Au sommet de sa carrière, Gladys Bentley vit dans un appartement de luxe sur Park Avenue, conduit une voiture chère et a un grand entourage de domestiques. Elle raconte à la presse qu’elle et son amant étaient légalement mariés, mais l’identité de la femme est encore inconnue à ce jour. Mais alors que tout semble bien se passer dans la vie de Bentley, quelque chose d’inattendu se produit : avec la levée soudaine de la prohibition en 1933 et la crise économique mondiale qui a eu lieu au même moment, la tolérance du public envers les homosexuels a chuté – et avec elle la popularité de la star des émissions de variétés. En raison d’un manque d’emplois, la musicienne de blues a déménagé chez sa mère à Los Angeles en 1937 et s’est débrouillée avec diverses petites apparitions – maintenant en robe, bien sûr. Ce n’est qu’au début de la Seconde Guerre mondiale qu’il leur est devenu plus facile de vivre à nouveau leur véritable identité, lorsque de nombreux clubs gais et lesbiens ont ouvert sur la côte ouest.

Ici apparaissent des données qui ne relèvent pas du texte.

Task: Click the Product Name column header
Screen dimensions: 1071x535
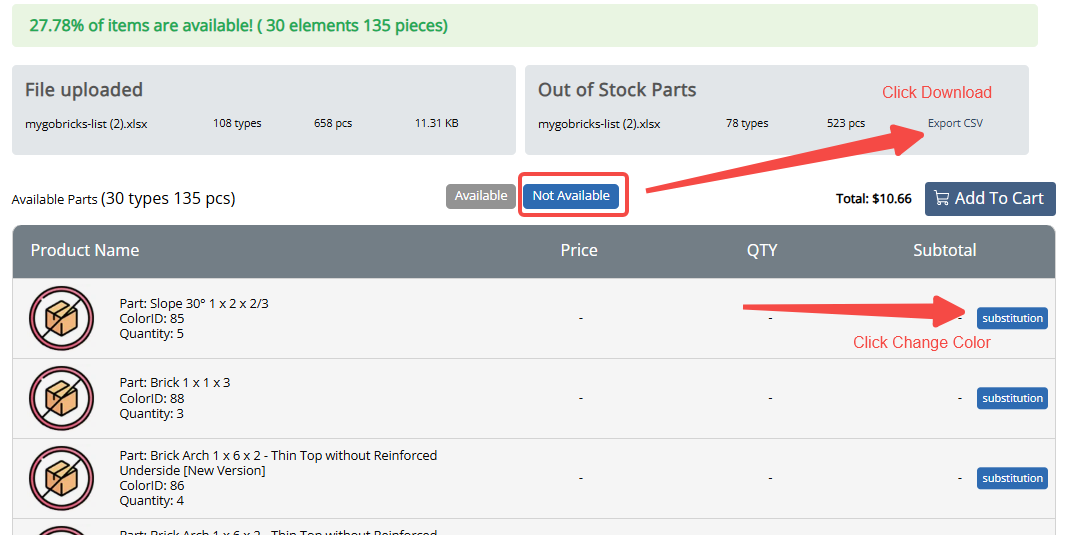Action: (85, 250)
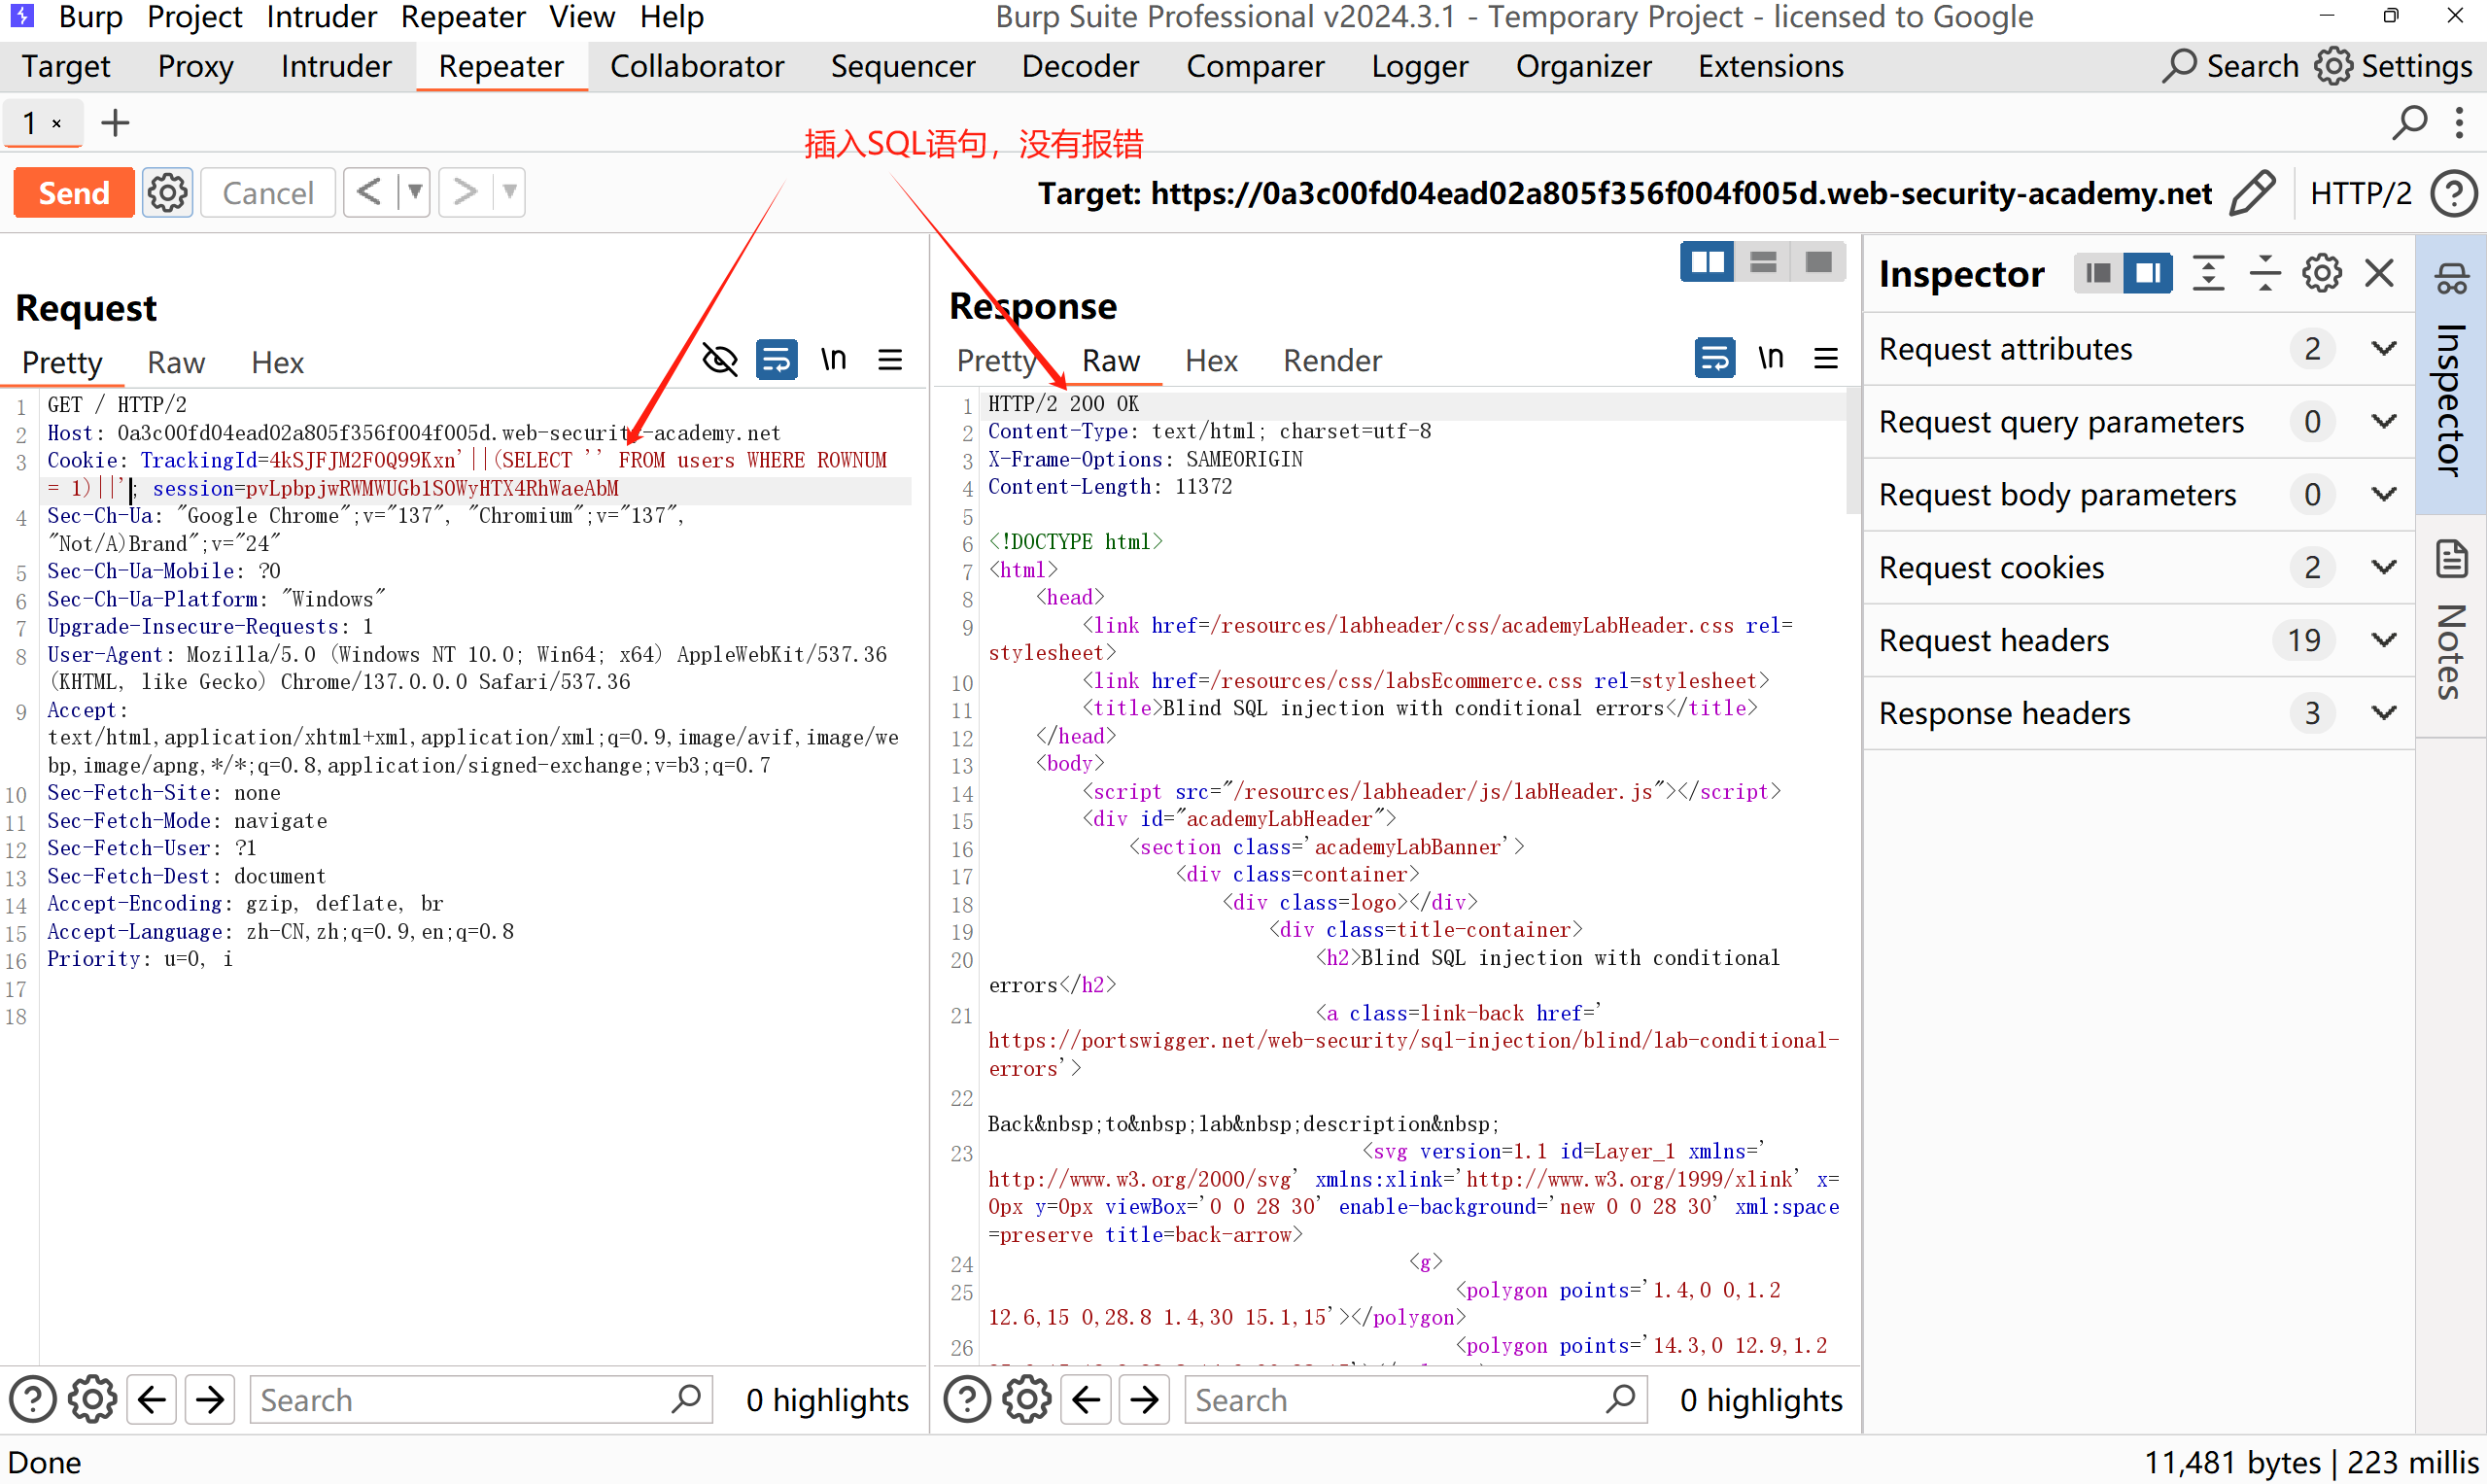Switch Response view to Render tab
Screen dimensions: 2487x1484
(x=1332, y=360)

Pendant ce temps, elle se produit, entre autres, en tant que tête d’affiche du « Mona’s 440 Club » – le premier bar lesbien de San Francisco.

L’ère répressive de McCarthy a laissé sa marque sur Gladys Bentley

La Seconde Guerre mondiale a été suivie de la guerre froide et d’une hystérie anticommuniste concomitante, qui s’est manifestée par une vague de politiques sociales répressives. Les gauchistes politiques, les immigrés et les homosexuels sont stigmatisés, persécutés et réduits au silence en cette ère dite McCarthy. Gladys Bentley a également été touchée par cette évolution politique. Bien qu’elle n’arrête pas de tourner, elle change maintenant constamment son smoking pour des vêtements pour femmes. En 1952, elle écrivit un article dans le magazine Ebony intitulé « I Am A Woman Again », dans lequel elle déclara au public qu’elle avait subi un traitement hormonal et qu’elle était désormais hétéro. Peu de temps après, elle a épousé le chef Charles Roberts, qui avait 16 ans son cadet, mais qui plus tard a toujours nié le mariage. En 1958, elle fait sa première et unique apparition à la télévision dans l’émission You Bet Your Life, vêtue d’une robe et chantant le tube de jazz « Them Their Eyes ». Deux ans plus tard, Gladys Bentley est décédée à l’âge de 52 ans des complications d’une pneumonie – peu de temps avant de pouvoir terminer sa formation de pasteur chrétien.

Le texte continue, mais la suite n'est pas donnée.